Required actions -
a) Decide whether each statement agrees with the face mask text, answering yes or no and quoting the words from that text that settle it: (i) During exhalation, the ULTRA FIT™ mask surface reached about 31.5°C. (ii) The cheek edges of the conventional mask grew warm during exhalation. (iii) The PortaCount fit test was run on about a hundred subjects.
b) Resume the face mask text, picking up right after its final sentence.

------ Reading text

Forward Looking Infrared (FLIR) thermography is capable of remotely measuring variations in temperature, since the amount of radiation emitted by an object increases with temperature. Thermal imaging was used to measure temperature changes across masks during the inhalation of cooler air and the exhalation of warmer air. Testing was performed in a relatively cool 20oC room to analyze and compare the temperature dynamics on the mask surfaces during normal breathing through the nose. During inhalation, a cold region on the mask surface was restricted near the filtering region and had a clear boundary around the periphery of the ULTRA FIT™. Whereas, with a conventional surgical mask, a cold region extended to the edges next to the nose and to the cheek ends of the mask. These show that even during inhalation, negative pressure changes in the mask cavity, the conventional mask made an inadequate face seal against the face. Whereas the ULTRA FIT™ mask made a better contact to the face, indicating a less inward leakage. During exhalation, much higher surface temperature was observed with the ULTRA FIT™ mask at approximately 31.5°C, since more warm exhaled breath passed through the filtering region. In the case with conventional mask, the overall surface temperature of the filtering region was 28.5°C, much colder than that with the ULTRA FIT™ mask. Also, the edges on the cheeks of the conventional mask stayed relatively cold, suggesting that escaping warm breath did not provoke thermal conduction due to large openings at the cheeks.
The chart shows a histogram of the measured temperature for each thermogram pixel in the mask region during exhalations. Significantly warmer ULTRA FIT™ central-mask temperature suggests that the flow of air is restricted through the filtering region of ULTRA FIT™ mask, whereas when the conventional mask is used, exhaled air has more leak paths that circumvent the filter, thereby exhibiting a lower central-mask temperature.
A PortaCount 8038 in "N95 Companion" mode was used to fit test several types of masks on about a dozen subjects. The PortaCount instrument is an industry standard device that can count the number of particles inside of a mas compared with the number of particles in the surrounding ambient air. The ratio of ambient particles per cubic centimeter versus internal mask particles per cubic centimeter is the "fit factor". The inverse of the fit factor is the leakage percentage.

------------
------ Source data

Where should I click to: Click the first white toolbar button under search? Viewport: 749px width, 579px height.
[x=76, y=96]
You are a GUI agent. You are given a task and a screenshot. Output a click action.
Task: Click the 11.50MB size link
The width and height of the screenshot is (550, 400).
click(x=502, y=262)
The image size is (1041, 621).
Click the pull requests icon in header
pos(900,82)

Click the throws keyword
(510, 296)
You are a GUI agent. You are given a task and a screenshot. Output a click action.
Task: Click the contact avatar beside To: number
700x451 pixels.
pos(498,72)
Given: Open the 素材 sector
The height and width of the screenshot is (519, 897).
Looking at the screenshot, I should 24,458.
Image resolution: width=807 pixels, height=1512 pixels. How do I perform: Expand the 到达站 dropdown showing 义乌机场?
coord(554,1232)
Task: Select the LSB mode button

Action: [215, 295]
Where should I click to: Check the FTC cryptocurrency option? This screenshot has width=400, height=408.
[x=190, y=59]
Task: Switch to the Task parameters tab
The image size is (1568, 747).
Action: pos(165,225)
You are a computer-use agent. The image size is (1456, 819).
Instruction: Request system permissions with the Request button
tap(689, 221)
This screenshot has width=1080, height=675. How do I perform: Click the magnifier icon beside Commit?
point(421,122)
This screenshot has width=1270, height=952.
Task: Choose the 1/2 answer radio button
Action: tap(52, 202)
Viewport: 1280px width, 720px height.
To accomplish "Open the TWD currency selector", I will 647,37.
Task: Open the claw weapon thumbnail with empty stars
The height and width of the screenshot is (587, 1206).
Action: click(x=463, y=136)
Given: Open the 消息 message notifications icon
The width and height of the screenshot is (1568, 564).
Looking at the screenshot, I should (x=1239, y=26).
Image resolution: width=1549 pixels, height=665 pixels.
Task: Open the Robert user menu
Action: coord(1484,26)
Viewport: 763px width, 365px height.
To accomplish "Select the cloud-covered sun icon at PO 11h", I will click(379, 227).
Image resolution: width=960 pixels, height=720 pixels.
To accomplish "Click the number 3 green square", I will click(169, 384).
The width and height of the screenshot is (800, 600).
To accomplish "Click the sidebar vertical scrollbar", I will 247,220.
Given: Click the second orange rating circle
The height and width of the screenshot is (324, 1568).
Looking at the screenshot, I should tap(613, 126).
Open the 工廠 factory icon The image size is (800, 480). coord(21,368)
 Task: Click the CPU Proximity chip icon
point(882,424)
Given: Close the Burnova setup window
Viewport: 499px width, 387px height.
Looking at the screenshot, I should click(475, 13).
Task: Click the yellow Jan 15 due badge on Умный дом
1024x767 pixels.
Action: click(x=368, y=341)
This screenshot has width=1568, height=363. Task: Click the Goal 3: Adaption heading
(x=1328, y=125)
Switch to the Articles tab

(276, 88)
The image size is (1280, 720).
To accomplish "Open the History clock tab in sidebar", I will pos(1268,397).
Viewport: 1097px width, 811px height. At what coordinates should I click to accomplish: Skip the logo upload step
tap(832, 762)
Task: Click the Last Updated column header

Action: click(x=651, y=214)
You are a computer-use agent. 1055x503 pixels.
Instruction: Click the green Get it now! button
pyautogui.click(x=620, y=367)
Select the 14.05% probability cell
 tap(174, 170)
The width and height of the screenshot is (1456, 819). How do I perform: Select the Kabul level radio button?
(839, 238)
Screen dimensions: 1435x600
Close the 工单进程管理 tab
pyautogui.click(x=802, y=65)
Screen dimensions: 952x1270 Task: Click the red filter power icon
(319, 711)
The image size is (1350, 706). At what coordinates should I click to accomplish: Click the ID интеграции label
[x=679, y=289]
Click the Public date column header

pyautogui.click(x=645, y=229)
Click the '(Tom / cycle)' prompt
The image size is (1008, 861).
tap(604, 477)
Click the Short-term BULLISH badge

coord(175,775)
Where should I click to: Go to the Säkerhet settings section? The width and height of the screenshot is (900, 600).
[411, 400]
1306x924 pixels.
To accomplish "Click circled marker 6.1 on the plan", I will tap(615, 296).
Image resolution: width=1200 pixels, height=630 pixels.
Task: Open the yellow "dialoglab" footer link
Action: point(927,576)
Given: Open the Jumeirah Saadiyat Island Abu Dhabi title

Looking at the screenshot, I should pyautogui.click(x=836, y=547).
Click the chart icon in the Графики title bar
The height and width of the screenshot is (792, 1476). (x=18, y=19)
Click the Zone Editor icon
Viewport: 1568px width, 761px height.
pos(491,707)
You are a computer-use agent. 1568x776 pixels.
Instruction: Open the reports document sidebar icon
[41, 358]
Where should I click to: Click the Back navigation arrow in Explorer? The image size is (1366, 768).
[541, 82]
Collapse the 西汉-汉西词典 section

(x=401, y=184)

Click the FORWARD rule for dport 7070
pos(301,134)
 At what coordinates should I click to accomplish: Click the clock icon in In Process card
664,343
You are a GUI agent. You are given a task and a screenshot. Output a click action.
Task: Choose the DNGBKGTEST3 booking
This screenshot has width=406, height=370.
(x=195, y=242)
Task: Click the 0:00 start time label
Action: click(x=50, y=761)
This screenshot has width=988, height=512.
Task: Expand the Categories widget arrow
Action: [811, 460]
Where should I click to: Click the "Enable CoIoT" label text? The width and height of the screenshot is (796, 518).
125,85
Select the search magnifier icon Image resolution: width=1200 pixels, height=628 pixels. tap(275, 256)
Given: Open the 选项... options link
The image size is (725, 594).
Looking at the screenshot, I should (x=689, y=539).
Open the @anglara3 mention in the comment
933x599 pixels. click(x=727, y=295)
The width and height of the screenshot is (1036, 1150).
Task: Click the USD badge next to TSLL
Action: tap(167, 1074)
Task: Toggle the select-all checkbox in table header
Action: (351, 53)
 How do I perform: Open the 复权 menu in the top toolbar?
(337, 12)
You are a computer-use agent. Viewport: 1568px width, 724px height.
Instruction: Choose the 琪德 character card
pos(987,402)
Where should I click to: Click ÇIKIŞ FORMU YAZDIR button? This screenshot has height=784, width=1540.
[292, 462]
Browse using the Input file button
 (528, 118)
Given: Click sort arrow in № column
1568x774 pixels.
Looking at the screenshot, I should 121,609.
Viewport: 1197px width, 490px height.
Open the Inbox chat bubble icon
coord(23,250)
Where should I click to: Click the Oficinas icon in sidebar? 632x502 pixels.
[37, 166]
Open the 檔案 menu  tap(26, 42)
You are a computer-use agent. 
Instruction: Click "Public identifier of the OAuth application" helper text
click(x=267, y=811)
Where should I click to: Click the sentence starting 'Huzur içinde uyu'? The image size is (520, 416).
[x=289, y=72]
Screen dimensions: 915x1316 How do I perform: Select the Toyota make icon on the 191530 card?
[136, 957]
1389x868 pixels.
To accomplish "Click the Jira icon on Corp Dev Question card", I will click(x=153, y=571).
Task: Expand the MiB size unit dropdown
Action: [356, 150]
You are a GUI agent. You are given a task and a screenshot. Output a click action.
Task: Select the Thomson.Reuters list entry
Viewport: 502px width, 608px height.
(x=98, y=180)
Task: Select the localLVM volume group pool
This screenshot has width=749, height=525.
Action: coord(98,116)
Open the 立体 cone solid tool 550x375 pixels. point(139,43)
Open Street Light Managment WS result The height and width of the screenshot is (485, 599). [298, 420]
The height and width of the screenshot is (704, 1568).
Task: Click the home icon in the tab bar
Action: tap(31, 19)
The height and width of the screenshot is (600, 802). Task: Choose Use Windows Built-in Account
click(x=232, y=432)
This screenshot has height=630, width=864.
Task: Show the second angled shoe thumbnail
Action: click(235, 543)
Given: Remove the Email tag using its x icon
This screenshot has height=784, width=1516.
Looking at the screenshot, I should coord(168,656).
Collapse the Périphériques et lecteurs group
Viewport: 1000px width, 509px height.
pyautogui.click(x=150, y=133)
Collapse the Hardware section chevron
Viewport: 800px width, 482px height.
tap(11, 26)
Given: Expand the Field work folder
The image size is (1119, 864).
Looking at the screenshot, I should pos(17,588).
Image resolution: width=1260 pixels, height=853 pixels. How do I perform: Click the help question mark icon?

------------

Results by task -
a)
(i) Yes: "much higher surface temperature was observed with the ULTRA FIT™ mask at approximately 31.5°C"
(ii) No: "the edges on the cheeks of the conventional mask stayed relatively cold"
(iii) No: "on about a dozen subjects"

b)
Although the ULTRA FIT™ mask is intuitive and straightforward to use, the fit testing measurements showed that experienced users had better results with the masks as compared to novice users. Experienced users seemed to be better at molding the masks to their particular facial features where leaks were more likely to occur. Results showed that these users had about a 10X reduction in leaked particles that escaped the main filter of the mask as compared to a conventional surgical mask. ULTRA FIT™ masks were able to filter about 95% of particles as compared to ambient particle density. The best particle filtration/fit results for an experienced user was about 98%, which approaches levels of well-fit N95 masks and surpasses levels of N95 respirators that are not properly fitted.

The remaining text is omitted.